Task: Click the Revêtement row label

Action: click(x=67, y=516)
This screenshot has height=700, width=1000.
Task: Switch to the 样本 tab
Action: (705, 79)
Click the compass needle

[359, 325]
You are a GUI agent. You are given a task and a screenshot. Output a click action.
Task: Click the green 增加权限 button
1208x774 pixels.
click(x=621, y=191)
______
### EXERCISE DETAILS
Your task is to transcribe the material, which must come out exactly as written.

### ANSWER FOR THE TASK
Task: Click the Revêtement row label

Action: click(x=67, y=516)
This screenshot has height=700, width=1000.
Task: Switch to the 样本 tab
Action: (705, 79)
Click the compass needle

[359, 325]
You are a GUI agent. You are given a task and a screenshot. Output a click action.
Task: Click the green 增加权限 button
1208x774 pixels.
click(x=621, y=191)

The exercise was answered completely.